I do eat small meals, but still get full! I eat four to five small meals a day, plus supplements and high-calorie drinks in between. Though lately I've found it made a change to not spread things out so much, so that when I come to a meal, it's been a good few hours since I last consumed anything. But I have gastroparesis, so even a tiny amount of food can fill me up. 

I know Coke's not healthy, but it's calories and it's my one vice. I don't smoke, don't drink alcohol, don't drink coffee, don't eat takeaways, etc. I had a couple of weeks without Coke when I was healing from the surgery, but usually I have a glass or two a day, and don't feel any ill effects from it. I was told by a doctor that Coke drunk at room-temperature helps settle the stomach. I know there are healthier things I could be drinking, but at the moment getting in more calories is my priority, and that's much easier to do if I like what I'm consuming.


----------



## UnXmas

javanov said:


> Well there isn't top medical evidence suggesting it helps active IBD, but they say that a low-FODMAP diet can help stave off a new flare-up.
> 
> The specific carb diet is another one which I'm sure you are aware of
> 
> That's nice and I get ya, it's a bit like baby food isn't it? I mean it's nice in a mushy baby sort of way but yeah I yearn for the texture of food too, when I don't have it in solid form I mean.

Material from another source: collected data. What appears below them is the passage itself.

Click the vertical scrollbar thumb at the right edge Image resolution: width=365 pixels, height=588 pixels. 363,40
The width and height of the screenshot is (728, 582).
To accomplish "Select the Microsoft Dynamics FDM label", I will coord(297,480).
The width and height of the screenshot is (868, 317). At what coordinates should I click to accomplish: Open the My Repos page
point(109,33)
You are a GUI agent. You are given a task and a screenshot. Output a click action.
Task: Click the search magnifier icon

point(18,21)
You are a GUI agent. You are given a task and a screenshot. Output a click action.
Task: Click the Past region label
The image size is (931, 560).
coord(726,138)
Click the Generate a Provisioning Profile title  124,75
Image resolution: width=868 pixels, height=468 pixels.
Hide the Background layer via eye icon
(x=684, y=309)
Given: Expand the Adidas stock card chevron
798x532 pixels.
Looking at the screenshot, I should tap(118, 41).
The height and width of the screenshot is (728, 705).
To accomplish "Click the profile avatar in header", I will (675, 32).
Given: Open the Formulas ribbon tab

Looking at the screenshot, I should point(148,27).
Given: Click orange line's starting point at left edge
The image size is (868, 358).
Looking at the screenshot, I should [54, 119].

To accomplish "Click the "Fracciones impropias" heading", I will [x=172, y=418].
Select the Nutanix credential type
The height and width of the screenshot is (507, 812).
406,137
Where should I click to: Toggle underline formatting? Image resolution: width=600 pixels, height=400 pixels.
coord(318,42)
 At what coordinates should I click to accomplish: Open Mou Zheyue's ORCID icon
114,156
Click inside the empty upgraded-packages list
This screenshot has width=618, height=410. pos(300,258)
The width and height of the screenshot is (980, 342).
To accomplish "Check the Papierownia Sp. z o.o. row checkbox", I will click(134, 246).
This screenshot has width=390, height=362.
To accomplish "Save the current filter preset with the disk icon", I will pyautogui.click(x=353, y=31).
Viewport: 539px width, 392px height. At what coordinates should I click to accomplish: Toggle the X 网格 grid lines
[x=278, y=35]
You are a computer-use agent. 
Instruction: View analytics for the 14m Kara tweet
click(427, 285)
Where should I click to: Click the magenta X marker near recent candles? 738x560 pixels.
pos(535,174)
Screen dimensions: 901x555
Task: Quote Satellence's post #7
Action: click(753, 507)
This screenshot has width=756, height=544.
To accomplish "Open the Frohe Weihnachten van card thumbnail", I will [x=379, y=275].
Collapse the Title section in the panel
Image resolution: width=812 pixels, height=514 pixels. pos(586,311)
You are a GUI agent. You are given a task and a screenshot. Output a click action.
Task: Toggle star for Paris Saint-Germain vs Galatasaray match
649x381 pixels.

I think my diet is limited enough as it is. I tried various strict diets that were supposed to help with symptoms in the past, and didn't find they helped at all. One of my gastroenterologists did suggest the FODMAP diet to me recently, but from what I read, it didn't sound convincing.


----------



## juggys69

UnXmas said:


> I know Coke's not healthy, but it's calories and it's my one vice. I don't smoke, don't drink alcohol, don't drink coffee, don't eat takeaways, etc. I had a couple of weeks without Coke when I was healing from the surgery, but usually I have a glass or two a day, and don't feel any ill effects from it. I was told by a doctor that Coke drunk at room-temperature helps settle the stomach. I know there are healthier things I could be drinking, but at the moment getting in more calories is my priority, and that's much easier to do if I like what I'm consuming.


 I agree with you about soda, as I have already said, and much the same, I get a lot of my actual needed daily calories from soda, I just don't agree on the Coke part. Like for cola I drink Pepsi.

 All that stuff I said about Coke is absolutely true btw, you can google it and you'll come across many more stories like it. A soda that can eat rust and clean engine parts is not doing happy things to your stomach lining.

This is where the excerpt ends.